▸ Prompt
Rewrite the lines below so that "Screen dimensions" is replaced by "Display size" everywhere, keeping all other text unchanged.

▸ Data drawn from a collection

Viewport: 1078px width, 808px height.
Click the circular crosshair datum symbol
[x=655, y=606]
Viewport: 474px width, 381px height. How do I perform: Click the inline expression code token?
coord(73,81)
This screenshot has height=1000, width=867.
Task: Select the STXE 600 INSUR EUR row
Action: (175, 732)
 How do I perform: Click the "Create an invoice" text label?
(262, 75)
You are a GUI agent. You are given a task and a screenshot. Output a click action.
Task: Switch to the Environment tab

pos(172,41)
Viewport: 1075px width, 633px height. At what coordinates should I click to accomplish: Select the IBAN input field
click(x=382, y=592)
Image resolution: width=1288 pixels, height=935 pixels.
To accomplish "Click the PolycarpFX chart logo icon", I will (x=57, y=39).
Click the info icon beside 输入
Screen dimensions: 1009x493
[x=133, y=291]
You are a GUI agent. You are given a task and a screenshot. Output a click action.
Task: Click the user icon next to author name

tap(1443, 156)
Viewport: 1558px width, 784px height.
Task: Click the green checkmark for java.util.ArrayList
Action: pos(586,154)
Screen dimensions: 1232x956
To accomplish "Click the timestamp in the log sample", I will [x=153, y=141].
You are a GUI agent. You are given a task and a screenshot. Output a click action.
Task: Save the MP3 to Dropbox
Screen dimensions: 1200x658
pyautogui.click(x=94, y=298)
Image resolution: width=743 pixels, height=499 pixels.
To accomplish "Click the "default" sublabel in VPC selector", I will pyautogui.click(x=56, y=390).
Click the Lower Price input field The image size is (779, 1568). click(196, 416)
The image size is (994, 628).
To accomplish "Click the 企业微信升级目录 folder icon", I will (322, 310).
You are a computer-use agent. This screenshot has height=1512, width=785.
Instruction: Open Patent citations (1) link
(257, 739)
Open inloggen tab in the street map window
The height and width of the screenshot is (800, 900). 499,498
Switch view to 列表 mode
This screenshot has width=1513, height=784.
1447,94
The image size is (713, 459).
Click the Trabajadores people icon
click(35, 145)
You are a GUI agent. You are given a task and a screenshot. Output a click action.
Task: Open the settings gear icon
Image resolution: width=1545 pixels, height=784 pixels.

▸ Output of the task
Viewport: 1078px width, 808px height.
Click the circular crosshair datum symbol
[x=655, y=606]
Viewport: 474px width, 381px height. How do I perform: Click the inline expression code token?
coord(73,81)
This screenshot has height=1000, width=867.
Task: Select the STXE 600 INSUR EUR row
Action: (175, 732)
 How do I perform: Click the "Create an invoice" text label?
(262, 75)
You are a GUI agent. You are given a task and a screenshot. Output a click action.
Task: Switch to the Environment tab

pos(172,41)
Viewport: 1075px width, 633px height. At what coordinates should I click to accomplish: Select the IBAN input field
click(x=382, y=592)
Image resolution: width=1288 pixels, height=935 pixels.
To accomplish "Click the PolycarpFX chart logo icon", I will (x=57, y=39).
Click the info icon beside 输入
Display size: 1009x493
[x=133, y=291]
You are a GUI agent. You are given a task and a screenshot. Output a click action.
Task: Click the user icon next to author name

tap(1443, 156)
Viewport: 1558px width, 784px height.
Task: Click the green checkmark for java.util.ArrayList
Action: pos(586,154)
Display size: 1232x956
To accomplish "Click the timestamp in the log sample", I will [x=153, y=141].
You are a GUI agent. You are given a task and a screenshot. Output a click action.
Task: Save the MP3 to Dropbox
Display size: 1200x658
pyautogui.click(x=94, y=298)
Image resolution: width=743 pixels, height=499 pixels.
To accomplish "Click the "default" sublabel in VPC selector", I will pyautogui.click(x=56, y=390).
Click the Lower Price input field The image size is (779, 1568). click(196, 416)
The image size is (994, 628).
To accomplish "Click the 企业微信升级目录 folder icon", I will (322, 310).
You are a computer-use agent. This screenshot has height=1512, width=785.
Instruction: Open Patent citations (1) link
(257, 739)
Open inloggen tab in the street map window
The height and width of the screenshot is (800, 900). 499,498
Switch view to 列表 mode
This screenshot has width=1513, height=784.
1447,94
The image size is (713, 459).
Click the Trabajadores people icon
click(35, 145)
You are a GUI agent. You are given a task and a screenshot. Output a click action.
Task: Open the settings gear icon
Image resolution: width=1545 pixels, height=784 pixels.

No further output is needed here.